(Collected data)

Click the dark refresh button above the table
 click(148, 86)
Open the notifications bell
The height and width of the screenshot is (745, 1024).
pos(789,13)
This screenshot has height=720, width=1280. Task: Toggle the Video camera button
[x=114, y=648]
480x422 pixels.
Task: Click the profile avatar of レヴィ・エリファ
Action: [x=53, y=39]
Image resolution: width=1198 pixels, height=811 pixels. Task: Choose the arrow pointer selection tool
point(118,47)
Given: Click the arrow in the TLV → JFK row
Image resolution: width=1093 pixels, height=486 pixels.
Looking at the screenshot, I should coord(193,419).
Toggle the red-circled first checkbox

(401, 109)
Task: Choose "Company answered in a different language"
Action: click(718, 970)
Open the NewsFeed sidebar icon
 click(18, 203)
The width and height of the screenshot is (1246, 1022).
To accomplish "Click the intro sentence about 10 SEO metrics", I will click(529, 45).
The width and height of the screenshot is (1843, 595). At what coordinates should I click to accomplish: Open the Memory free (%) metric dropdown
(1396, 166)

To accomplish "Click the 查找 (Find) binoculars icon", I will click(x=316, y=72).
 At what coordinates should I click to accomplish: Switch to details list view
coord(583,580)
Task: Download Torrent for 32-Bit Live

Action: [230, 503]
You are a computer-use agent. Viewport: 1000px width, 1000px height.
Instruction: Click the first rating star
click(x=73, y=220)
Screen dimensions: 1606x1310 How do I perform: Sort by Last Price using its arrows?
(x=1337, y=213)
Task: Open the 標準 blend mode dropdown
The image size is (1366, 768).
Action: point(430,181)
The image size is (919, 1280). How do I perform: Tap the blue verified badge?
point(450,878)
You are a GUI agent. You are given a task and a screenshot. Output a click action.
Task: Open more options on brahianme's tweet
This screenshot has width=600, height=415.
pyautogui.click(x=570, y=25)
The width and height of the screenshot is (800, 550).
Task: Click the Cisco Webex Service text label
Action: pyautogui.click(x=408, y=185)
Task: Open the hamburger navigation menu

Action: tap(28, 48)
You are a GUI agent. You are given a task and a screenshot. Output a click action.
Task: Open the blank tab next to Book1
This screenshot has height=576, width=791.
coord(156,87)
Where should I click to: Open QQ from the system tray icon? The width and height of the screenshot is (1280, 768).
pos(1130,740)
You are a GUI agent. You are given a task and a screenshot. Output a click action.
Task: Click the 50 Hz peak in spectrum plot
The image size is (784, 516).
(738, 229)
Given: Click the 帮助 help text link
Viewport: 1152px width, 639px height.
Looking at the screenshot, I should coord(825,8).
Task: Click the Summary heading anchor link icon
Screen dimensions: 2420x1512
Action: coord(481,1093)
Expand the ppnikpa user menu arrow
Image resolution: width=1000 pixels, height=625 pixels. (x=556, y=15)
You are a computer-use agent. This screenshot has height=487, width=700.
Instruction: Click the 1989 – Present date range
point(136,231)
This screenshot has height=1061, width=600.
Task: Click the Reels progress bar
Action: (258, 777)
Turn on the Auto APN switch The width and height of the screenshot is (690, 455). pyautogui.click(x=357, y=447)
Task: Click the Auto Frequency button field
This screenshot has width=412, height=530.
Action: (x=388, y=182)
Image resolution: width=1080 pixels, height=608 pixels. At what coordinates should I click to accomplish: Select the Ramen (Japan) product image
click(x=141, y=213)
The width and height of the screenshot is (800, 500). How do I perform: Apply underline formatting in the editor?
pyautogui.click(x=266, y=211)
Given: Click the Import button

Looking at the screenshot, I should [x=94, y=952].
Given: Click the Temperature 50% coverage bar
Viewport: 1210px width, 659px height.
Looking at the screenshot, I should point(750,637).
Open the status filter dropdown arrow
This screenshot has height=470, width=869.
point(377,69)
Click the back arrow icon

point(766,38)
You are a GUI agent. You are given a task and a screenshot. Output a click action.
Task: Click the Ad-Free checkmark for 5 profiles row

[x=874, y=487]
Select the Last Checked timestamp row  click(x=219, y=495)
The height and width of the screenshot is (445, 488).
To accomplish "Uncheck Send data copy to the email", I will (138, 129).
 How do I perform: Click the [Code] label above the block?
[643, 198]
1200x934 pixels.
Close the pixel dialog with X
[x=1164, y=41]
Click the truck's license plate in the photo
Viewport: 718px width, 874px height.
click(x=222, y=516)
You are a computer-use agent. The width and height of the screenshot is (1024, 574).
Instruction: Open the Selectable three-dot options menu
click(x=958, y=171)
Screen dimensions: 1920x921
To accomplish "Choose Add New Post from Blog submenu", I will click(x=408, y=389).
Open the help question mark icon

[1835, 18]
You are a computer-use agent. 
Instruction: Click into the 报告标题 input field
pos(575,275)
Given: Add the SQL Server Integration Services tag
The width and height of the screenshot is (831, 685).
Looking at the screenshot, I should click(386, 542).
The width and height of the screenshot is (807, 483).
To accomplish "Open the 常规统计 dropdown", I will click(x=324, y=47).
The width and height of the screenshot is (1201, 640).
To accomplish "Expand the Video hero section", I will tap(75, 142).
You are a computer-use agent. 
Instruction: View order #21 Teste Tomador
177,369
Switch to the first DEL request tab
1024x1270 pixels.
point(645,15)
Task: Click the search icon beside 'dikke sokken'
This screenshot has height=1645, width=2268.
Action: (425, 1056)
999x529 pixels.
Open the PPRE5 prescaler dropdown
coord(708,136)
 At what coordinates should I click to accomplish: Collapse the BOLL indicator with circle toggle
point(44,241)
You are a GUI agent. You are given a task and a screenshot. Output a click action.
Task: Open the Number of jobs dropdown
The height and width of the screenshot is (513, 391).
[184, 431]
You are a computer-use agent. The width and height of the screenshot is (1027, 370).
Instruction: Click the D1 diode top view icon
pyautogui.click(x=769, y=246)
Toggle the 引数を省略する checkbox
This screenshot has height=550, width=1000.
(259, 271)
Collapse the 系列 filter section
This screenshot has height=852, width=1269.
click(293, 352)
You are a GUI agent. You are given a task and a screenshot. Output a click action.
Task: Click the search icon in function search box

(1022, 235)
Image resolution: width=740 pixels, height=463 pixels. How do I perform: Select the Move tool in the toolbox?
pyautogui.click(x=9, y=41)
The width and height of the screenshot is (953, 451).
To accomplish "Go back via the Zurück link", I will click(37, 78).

■ **PROMPT**
Only the lines above from the line containing "This screenshot has width=600, height=415." through the line containing "You are a computer-use agent. This" should be retyped, exactly and with both ends included.

■ **COMPLETED EXERCISE**
This screenshot has width=600, height=415.
pyautogui.click(x=570, y=25)
The width and height of the screenshot is (800, 550).
Task: Click the Cisco Webex Service text label
Action: pyautogui.click(x=408, y=185)
Task: Open the hamburger navigation menu

Action: tap(28, 48)
You are a GUI agent. You are given a task and a screenshot. Output a click action.
Task: Open the blank tab next to Book1
This screenshot has height=576, width=791.
coord(156,87)
Where should I click to: Open QQ from the system tray icon? The width and height of the screenshot is (1280, 768).
pos(1130,740)
You are a GUI agent. You are given a task and a screenshot. Output a click action.
Task: Click the 50 Hz peak in spectrum plot
The image size is (784, 516).
(738, 229)
Given: Click the 帮助 help text link
Viewport: 1152px width, 639px height.
Looking at the screenshot, I should coord(825,8).
Task: Click the Summary heading anchor link icon
Screen dimensions: 2420x1512
Action: coord(481,1093)
Expand the ppnikpa user menu arrow
Image resolution: width=1000 pixels, height=625 pixels. (x=556, y=15)
You are a computer-use agent. This screenshot has height=487, width=700.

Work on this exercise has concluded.